Чёрт. Понятно, что это заявка на что-то серьёзное, но личного опыта оценить полностью не хватает.

А девчонкам, как и минуту тому, с такими вопросами не напишешь. По соображениям порядочности.

Почему-то в голове машинально складывается схема: если я сейчас задам вопрос в нашем закрытом чате про эти самые восемь сантиметров, то вездесущая Мартинес буквально на следующей перемене откуда-нибудь откопает, что Юнь выходила с химии и сопоставит факт нашего разговора в коридоре.

Вот же ёлки.

— Ты заметила, что очень тонко поставила меня в неловкое положение? — наблюдаю за её нейропрофилем, хотя она этого не видит.

На удивление там нет никакой коррекции, полнейшая естественность.

— Я не специально! — огрызается китаянка. — Считай, что тебя ментально изнасиловала! Ты же стал помешанный на этикете и порядочности — меня никому не сдашь. Будешь молчать в тряпочку и держать язык за зубами, даже своим не скажешь из-за этой своей этичности!

— Хренасе. Оно у меня что, так на лбу и написано? — удивила.

До полного изумления.

— Да. Последнее время — да.

— Давай заново. Ты сейчас отключила нейрокоррекцию, раз. У тебя куча защитных реакций психики, из-за чего ты похожа на истеричку, два, — загибаю пальцы.

— Ещё предложила тебя удовлетворить или даже встречаться втихаря, с гарантией, что никто не узнает! Потому что если ты скажешь хоть кому — мне потом из-за своих не жить!

— Упс. — А вот об этом повороте я даже не подумал.
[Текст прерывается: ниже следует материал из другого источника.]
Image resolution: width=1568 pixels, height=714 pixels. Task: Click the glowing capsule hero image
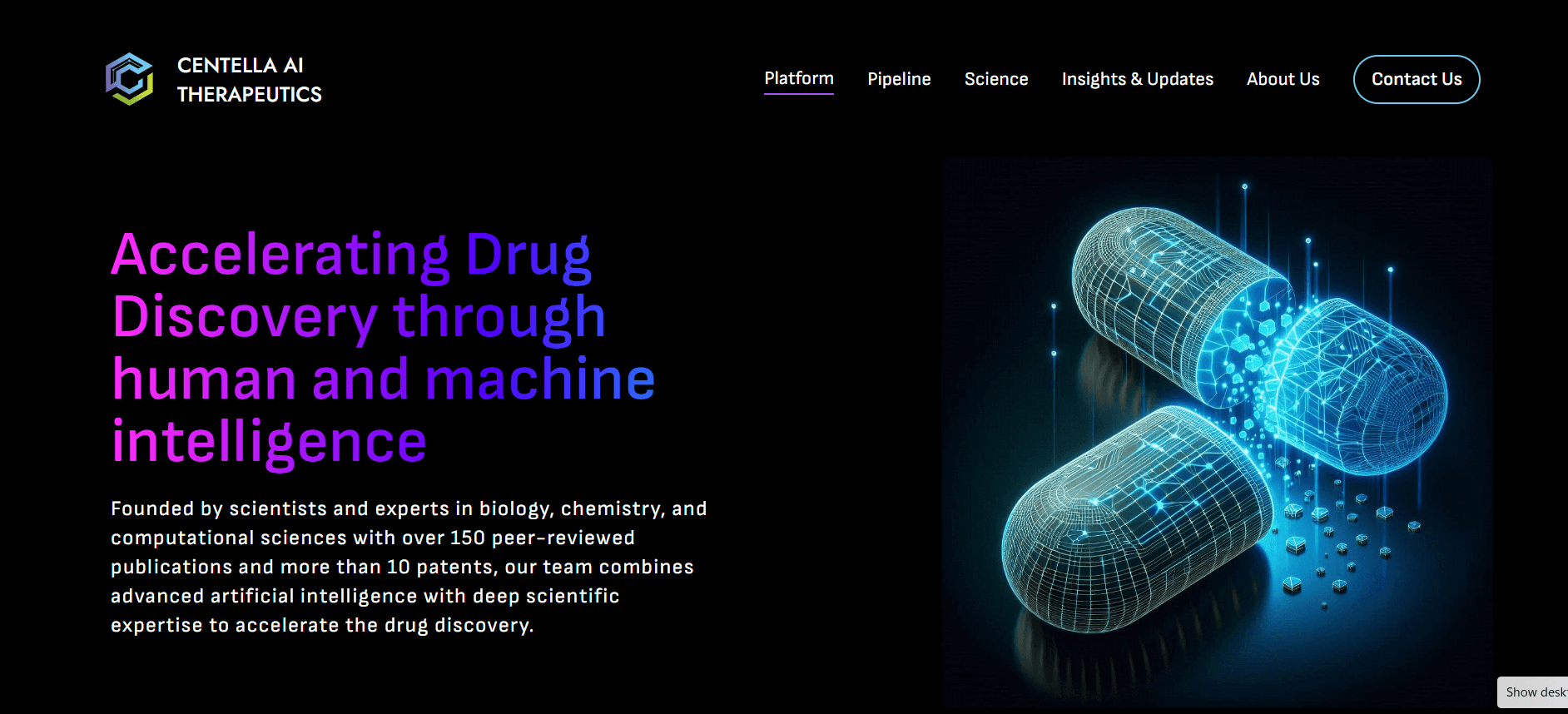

— Сказала тебе о Чене специально! — продолжает азиатка. — Это такой момент, что тебе меня даже гробить не надо, если захочешь! Достаточно бросить ему при всех, или наедине — и он меня сам прибьёт! Потом и другие тоже, как он... — она не договаривает, отворачивается и начинает всхлипывать.